Dhoni was born in 7 July 1987 at Ranchi and Now his income is in millions

In [7]:
for word in text.ents:
    print(word.text)

Dhoni
7 July 1987
Ranchi
millions


In [9]:
for word in text.ents:
    print(word.text,word.label_)

Dhoni PERSON
7 July 1987 DATE
Ranchi GPE
millions CARDINAL


In [10]:
spacy.explain("GPE")

'Countries, cities, states'

In [11]:
spacy.explain("CARDINAL")

'Numerals that do not fall under another type'

In [13]:
#function
def entity_find(doc):
    for word in doc.ents:
        print(word.text,word.label_)

In [14]:
entity_find(text)

Dhoni PERSON
7 July 1987 DATE
Ranchi GPE
millions CARDINAL


### ADD NEW ENTITY

In [15]:
# assume TGT as an Organization
document = nlp("as per in TGT news price of Tesla cybertruck  is expected to be Rs. 50.7 Lack in India .")

In [16]:
entity_find(document)

Tesla NORP
50.7 CARDINAL
India GPE


In [17]:
from spacy.tokens import Span

In [19]:
new_ent = Span(document,3,4,label= "ORG") #docname,start,ent,label=?

In [20]:
document.ents = list(document.ents)+[new_ent]

In [21]:
entity_find(document)

TGT ORG
Tesla NORP
50.7 CARDINAL
India GPE


#### To DISPLAY

In [22]:
from spacy import displacy

In [23]:
displacy.render(document,style='ent',jupyter=True)

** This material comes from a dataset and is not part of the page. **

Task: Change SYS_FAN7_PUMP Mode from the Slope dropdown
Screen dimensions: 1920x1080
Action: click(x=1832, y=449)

#  MULTIPLE VALUES ASSIGN in NER

In [3]:
import spacy

In [4]:
nlp = spacy.load("en_core_web_sm")

In [5]:
doc = nlp("Camera and micro phones are importent part of recording, there are various type of micro-phones available in market.")

In [6]:
doc

Camera and micro phones are importent part of recording, there are various type of micro-phones available in market.

In [7]:
def entity_find(doc):
    for word in doc.ents:
        print(word.text,word.label_)

In [8]:
entity_find(doc)#empty

In [9]:
from spacy.matcher import PhraseMatcher

In [10]:
matcher = PhraseMatcher(nlp.vocab)

In [11]:
phrase_to_find = ["micro phones","micro-phones"]

In [12]:
pattern = []

In [13]:
for text in phrase_to_find:
    pattern.append(nlp(text))

In [15]:
pattern #pattern created

[micro phones, micro-phones]

In [16]:
#adding patterns to matcher

In [17]:
matcher.add("NewPattern",None,*pattern)

In [18]:
total_matches = matcher(doc)

In [19]:
total_matches

[(17108370319406582427, 2, 4), (17108370319406582427, 15, 18)]

In [22]:
PROD = doc.vocab.strings[u"PRODUCT"]

In [24]:
from spacy.tokens import Span

In [25]:
new_ents = [Span(doc,match[1],match[2],label=PROD) for match in total_matches]

In [26]:
doc.ents = list(doc.ents)+new_ents

In [27]:
entity_find(doc)

micro phones PRODUCT
micro-phones PRODUCT